Can anyone recommend to me a tower style 3-way speaker kit that has all of the components required for the build, including the cabinets with driver holes already cut?
I'd like to keep a the pair under $1000.


----------



## GranteedEV (Aug 8, 2010)

thehoj said:


> Can anyone recommend to me a tower style 3-way speaker kit that has all of the components required for the build, including the cabinets with driver holes already cut?
> I'd like to keep a the pair under $1000.


:nono: We all would!

The cabinets alone are a big part of the cost of a tower speaker. The crossovers are a big part of the cost of a 3-way. It's difficult to get such 3-way tower kits if you're not willing to do any woodworking - the end result won't likely be much better than a commercial speaker at the same price point. 

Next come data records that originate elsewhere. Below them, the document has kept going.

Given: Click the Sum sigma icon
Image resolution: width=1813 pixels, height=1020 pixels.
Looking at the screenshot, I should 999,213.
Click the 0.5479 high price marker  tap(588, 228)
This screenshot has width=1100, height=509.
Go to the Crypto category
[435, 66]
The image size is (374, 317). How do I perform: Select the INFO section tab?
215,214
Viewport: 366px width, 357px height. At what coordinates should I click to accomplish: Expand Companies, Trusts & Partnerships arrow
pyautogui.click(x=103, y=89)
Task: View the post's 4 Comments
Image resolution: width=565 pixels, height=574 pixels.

If you're willing to step down to a 2-way, here is a pre-fab MTM speaker cabinet:

http://www.madisoundspeakerstore.com/thor-cabinets/thor-mutenye-cabinet-each/

However I can't personally recommend the Thor crossover as i've only read that it makes some major design errors. I can tell you some other designs that WILL work in this cabinet however, like this:

http://www.drmarksays.com/?p=73

This will be a superior design, and should work in the prefab Thor cabinet.


----------



## JimH (Nov 11, 2011)

The Tritrix MTM TL kit at Parts Express comes close to meeting your requirements. Probably a bit lower in quality than you are looking for at only $259, though you do have to assemble and finish the cabinets. They have gotten good reviews however. Not many choices for tower kits with cabinets in your price range.


----------



## Jstslamd (Nov 30, 2010)

You could also do an mtm larger bookshelf on stands that will probably meet your sound requirements. If you do like that ideas. Parts express sells very nice cabinets for a decent price. 

Also if you know of a popular speaker design that you like but you don't want to build the cabinets there is a website called cncspeakers.com. They sell flat pack cabinets. You just have to assemble and finish to taste.


----------



## fusseli (May 1, 2007)

You can put together these cabs and finish them yourself http://www.parts-express.com/pe/showdetl.cfm?Partnumber=300-7054 

I'm positive you could find an existing 2.5 or 3-way design to work in that volume (E.g. the Zaph ZA5.3t is quite close to the same baffle, then you could partion the inside to control volume). 

The issue putting an existing design into a pre-determined box is that every speaker's crossover has been designed around a specific baffle, so if the design baffle and the baffle on the box you buy don't match up within an inch or two in any direction, there may be unpredicted changes in performance.


----------